# Fiberglassing a Pumpkin



## Spider Rider

This was my second project with fiberglass, my giant spider being the first.
What you end up with is a lightweight, realisticly shaped and weatherproof pumpkin prop.

It's much easier and probably cheaper to buy pumpkins from Michaels when they are on sale. I did this project to get ready to do a giant pumpkin that I hope to score from a local pumpkin festival.

The pumpkin you base it on is destroyed in the method I use so it's best done after Halloween. If you know fiberglass you could save the pumpkin using some kind of release agent but I wanted simple and the pumpkin already was already cracked open and also free.


















All work is done *outside* because fumes, dust, fiberglass resin and fiberglass strands are bad news for your lungs and skin.

I got all of my fiberglass materials from Home Depot.

Materials:
A big a** pumpkin
Fiberglass mat
Scissors that will get dull quickly so don't tell your spouse when you borrow 
them
Fiberglass resin and hardener
Cheap 2 inch paint brushes
Disposable container to mix the resin and hardener (paper cups)
Rubber gloves
Sanding disc powered by a drill
Breathing mask so as not to breathe fiberglass dust when sanding
Safety glasses
Some way to cut the fiberglass once it has hardenened around the pumpkin
I used a high speed cut off wheel but a hack saw should work.

OK, again do this all OUTSIDE because of fumes dust and fiberglass strands.
I pre-cut strips of fiberglass cloth around 4 inches wide by 8 inches long. If you are using fiberglass mat instead of fiberglass cloth you just tear shapes to the size you want. Too big of a piece and it is hard to fit it around the odd shape of the pumpkin.
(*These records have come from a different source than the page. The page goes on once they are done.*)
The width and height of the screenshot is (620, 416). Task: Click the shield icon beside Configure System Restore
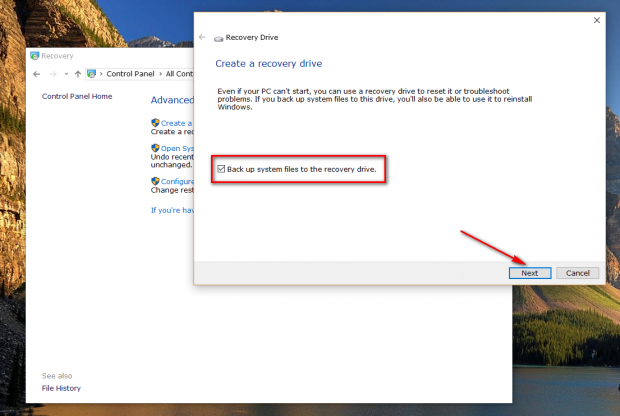tap(155, 181)
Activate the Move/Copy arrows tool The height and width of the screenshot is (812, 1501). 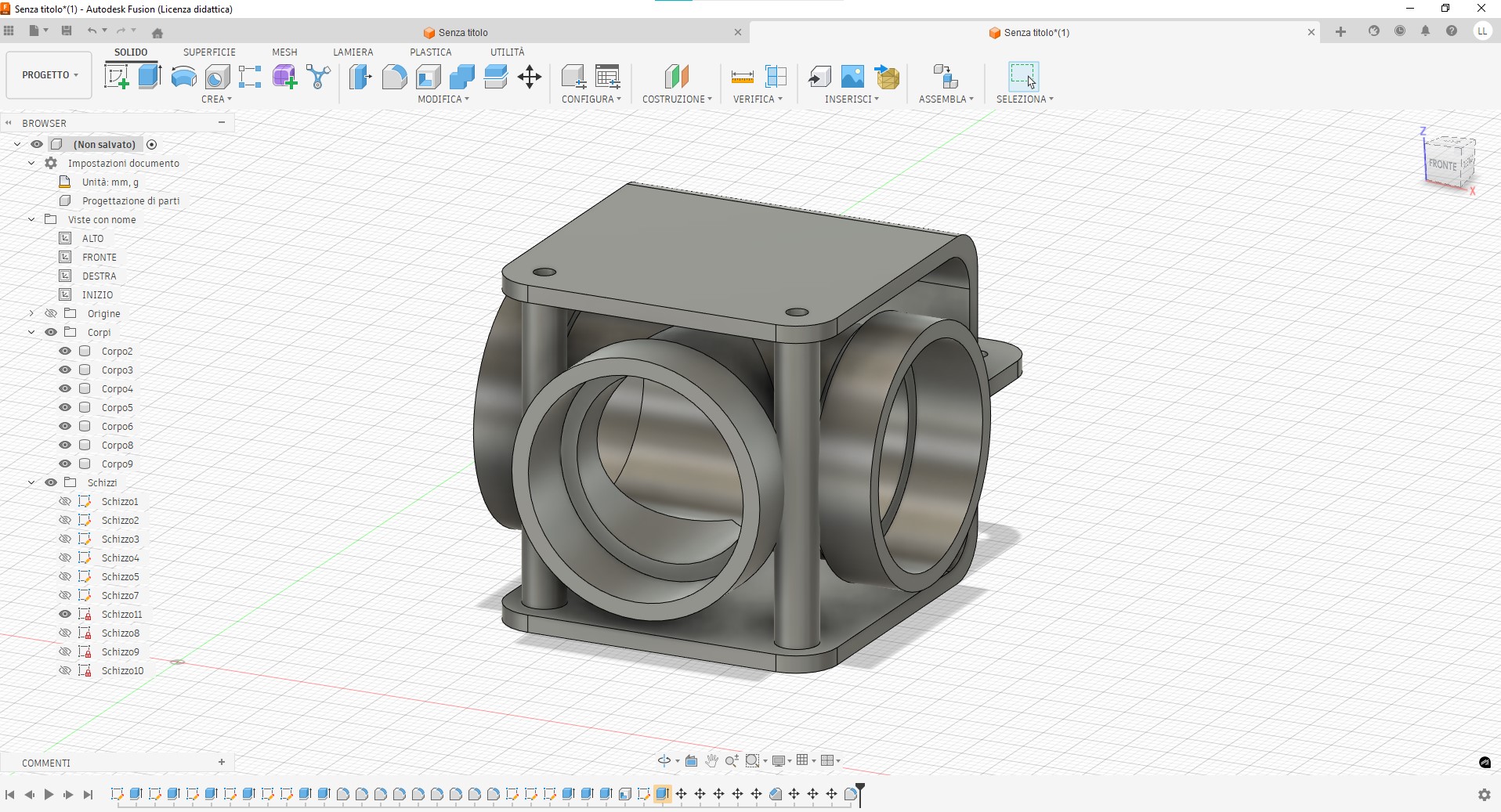(x=530, y=77)
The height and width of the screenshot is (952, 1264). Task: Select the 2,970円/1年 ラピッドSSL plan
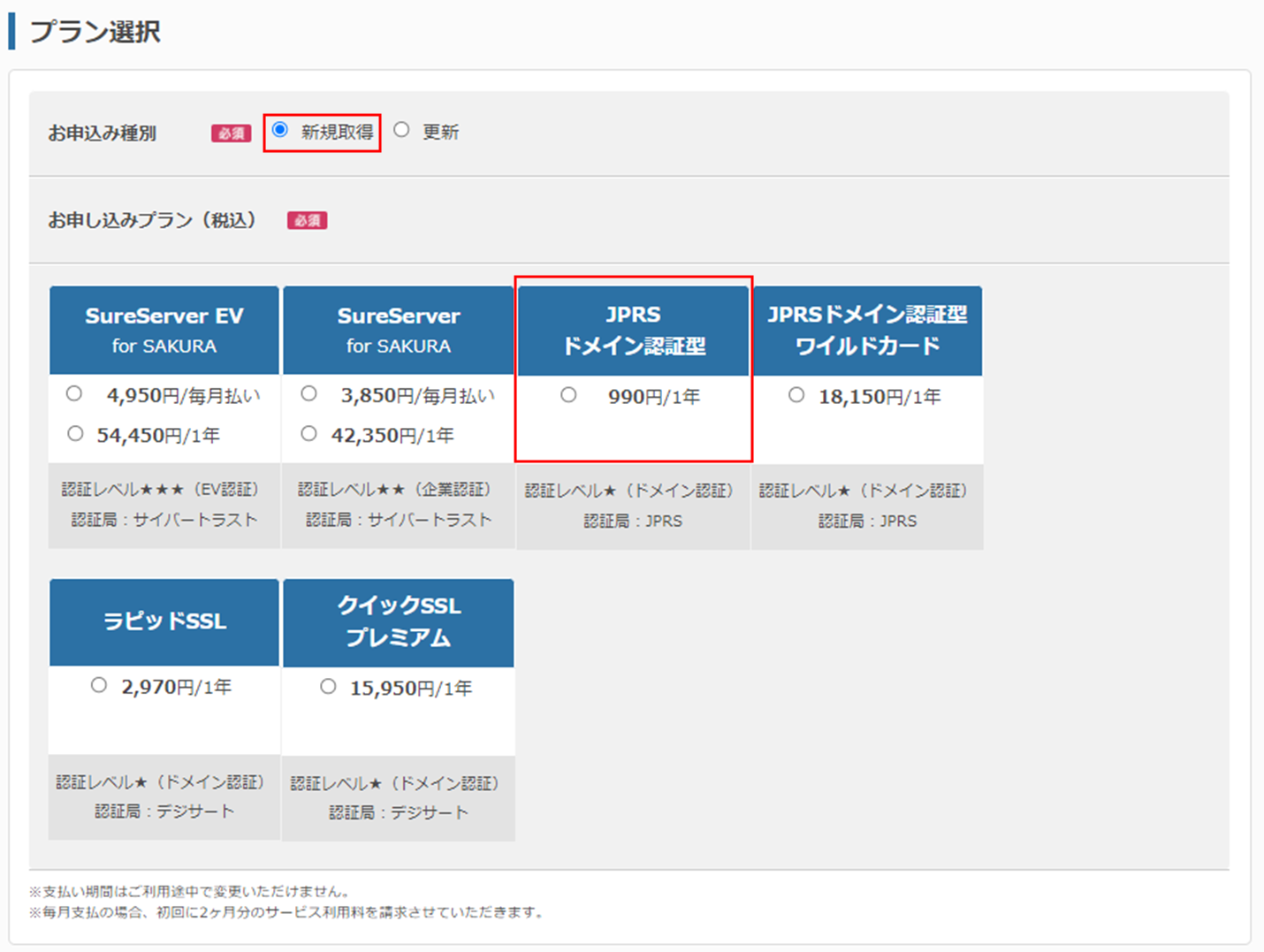click(x=99, y=684)
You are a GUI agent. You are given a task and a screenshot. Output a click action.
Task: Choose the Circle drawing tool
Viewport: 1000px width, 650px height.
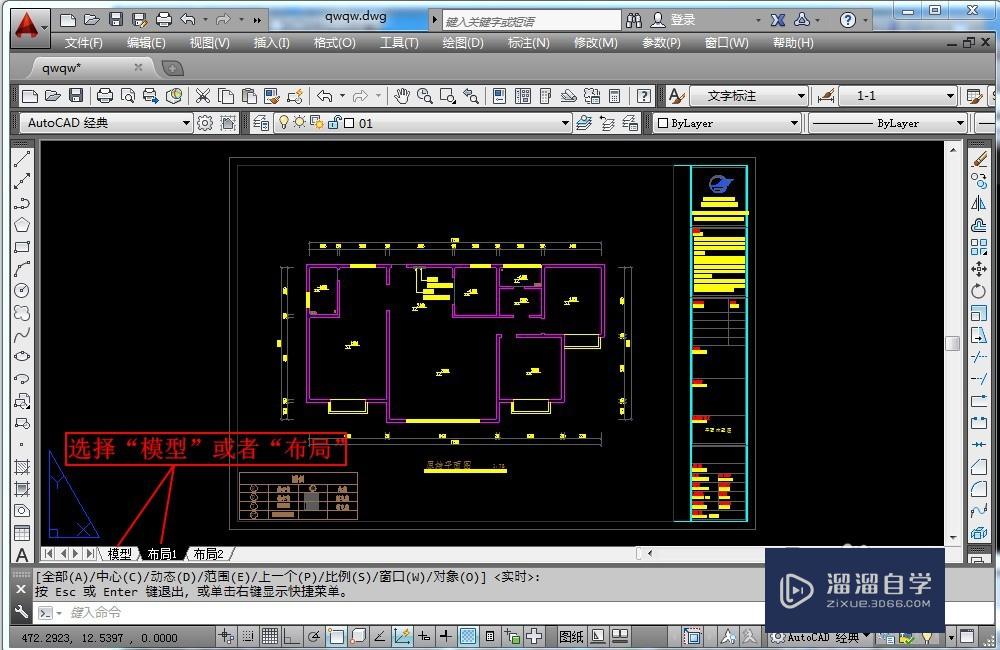click(x=22, y=291)
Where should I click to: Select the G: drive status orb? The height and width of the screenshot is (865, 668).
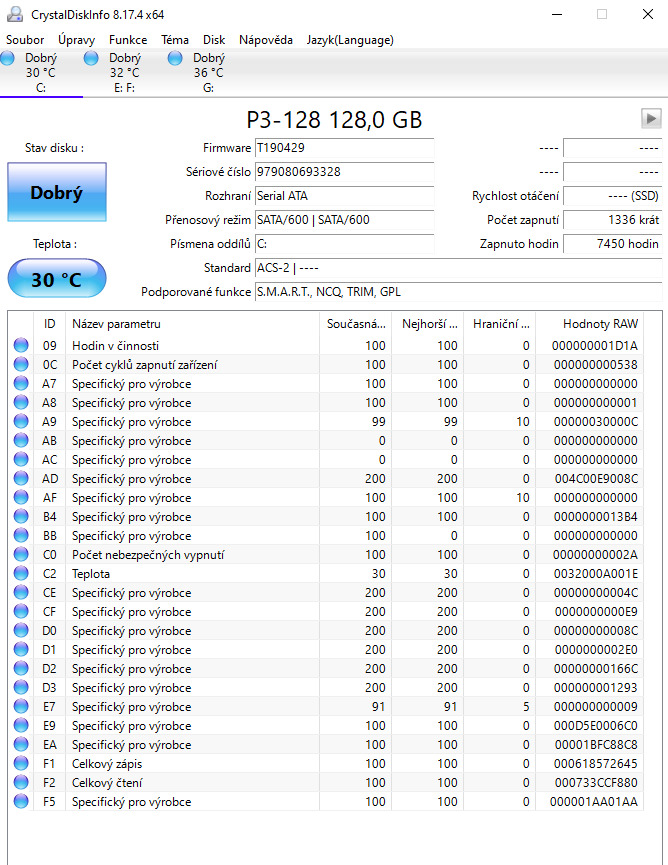point(176,59)
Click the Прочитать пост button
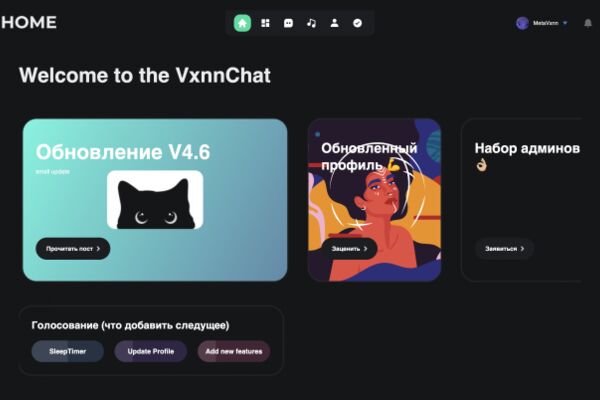Image resolution: width=600 pixels, height=400 pixels. click(x=73, y=249)
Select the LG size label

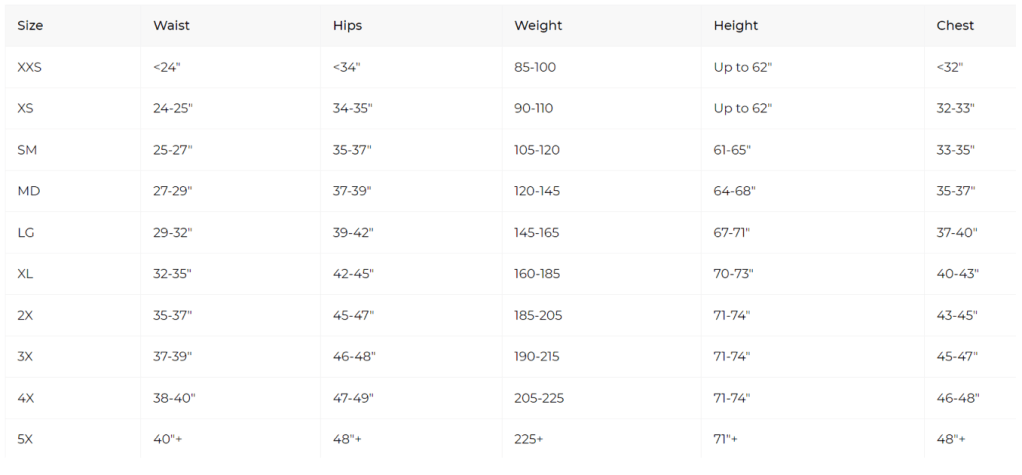tap(27, 232)
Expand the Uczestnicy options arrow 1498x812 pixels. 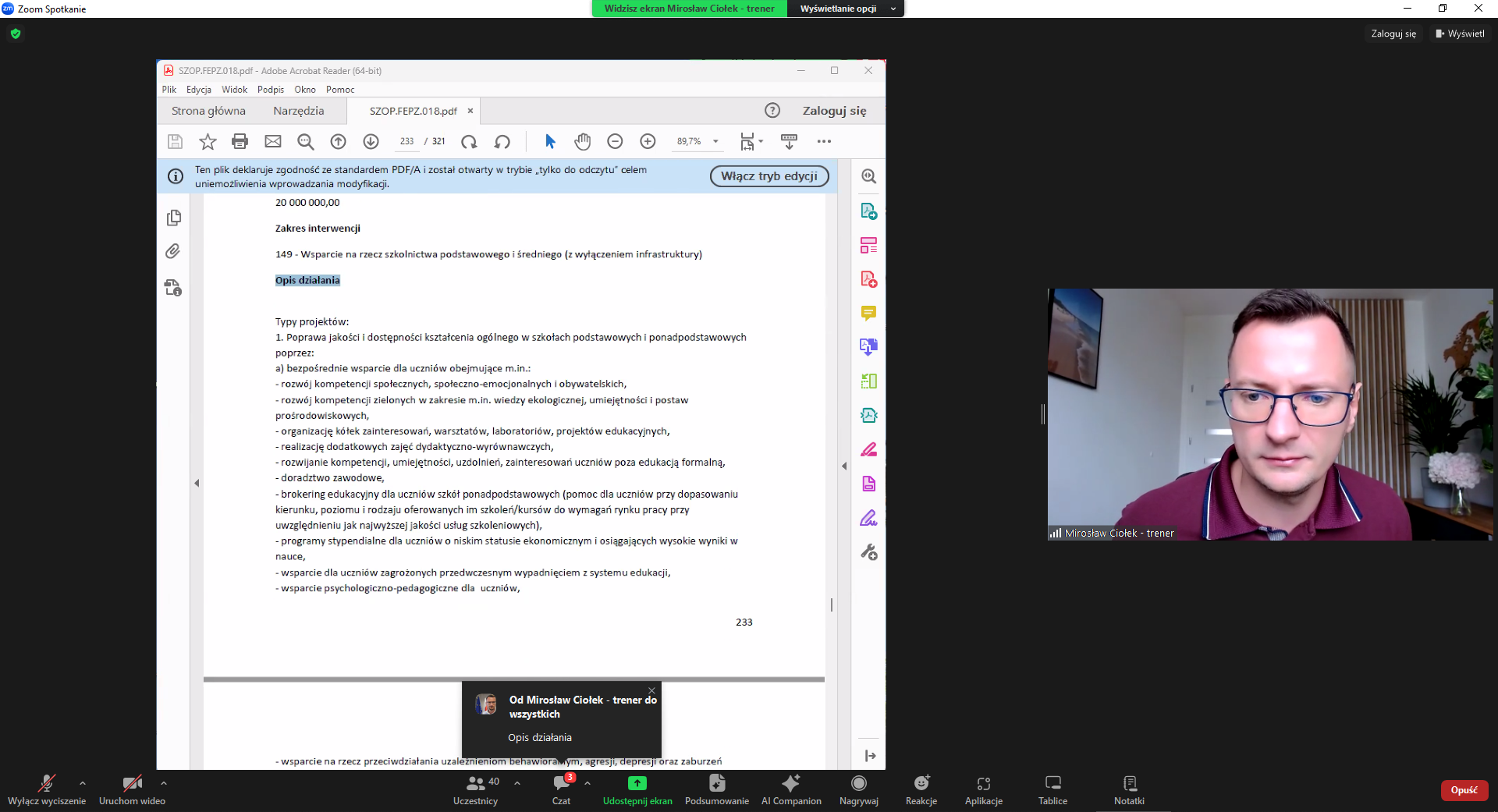click(517, 783)
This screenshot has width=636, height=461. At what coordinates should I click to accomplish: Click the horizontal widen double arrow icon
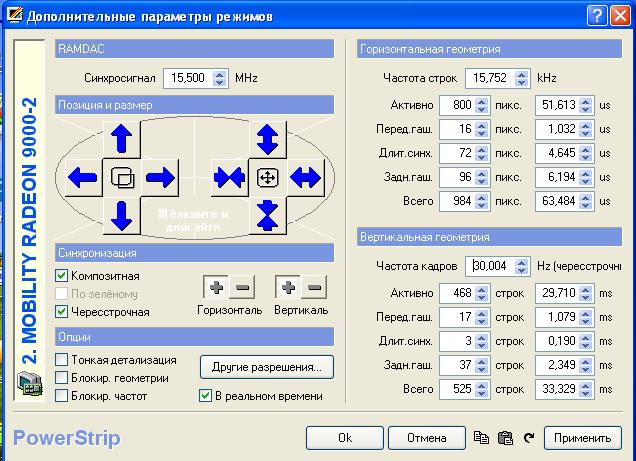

Put on some latex gloves and mix some resin and hardener according to directions in a paper cup. Put a piece of cloth or mat on the pumpkin and using the cheap paint brush dip it in the resin and dab it into a piece of cloth. Don't use a painting motion but more of a straight stabbing motion pushing the resin soaked cloth into the nooks and crevices. When that piece is completely soaked and shaped to the pumpkin with no air bubbles, add and repeat 'till over half of the pumpkin has 2 layers of resin soaked cloth. Let that sit over night to harden. The next day you need to sand around the edge where you are going to continue adding cloth because a wax rises to the top during the hardening process and the new won't adhere well to the old. Flip over the pumpkin and finish adding cloth and resin like the first day until it is covered. Let harden again overnight. The next day cut around the pumpkin completely and then cut through the pumpkin in half. Cut and scoop out the guts. The stem on mine was stuck in there pretty good so I just left it in there. Rinse out the 2 half shells and then sand the cut edges a couple of inches wide so you can fiberglass the 2 back together. Repeat your techniques from the previous day to join the 2 halves. After hardening use the power sander(with mask and eye protection) to knock down any resin drips or sharp edges that might be sticking out. Rinse and your done with the fabrication part. Any painting or sticking lights inside is still to come.


----------



## Sickie Ickie

I'm curious about this because I may have to create a large Audrey II this year from Fiberglass. 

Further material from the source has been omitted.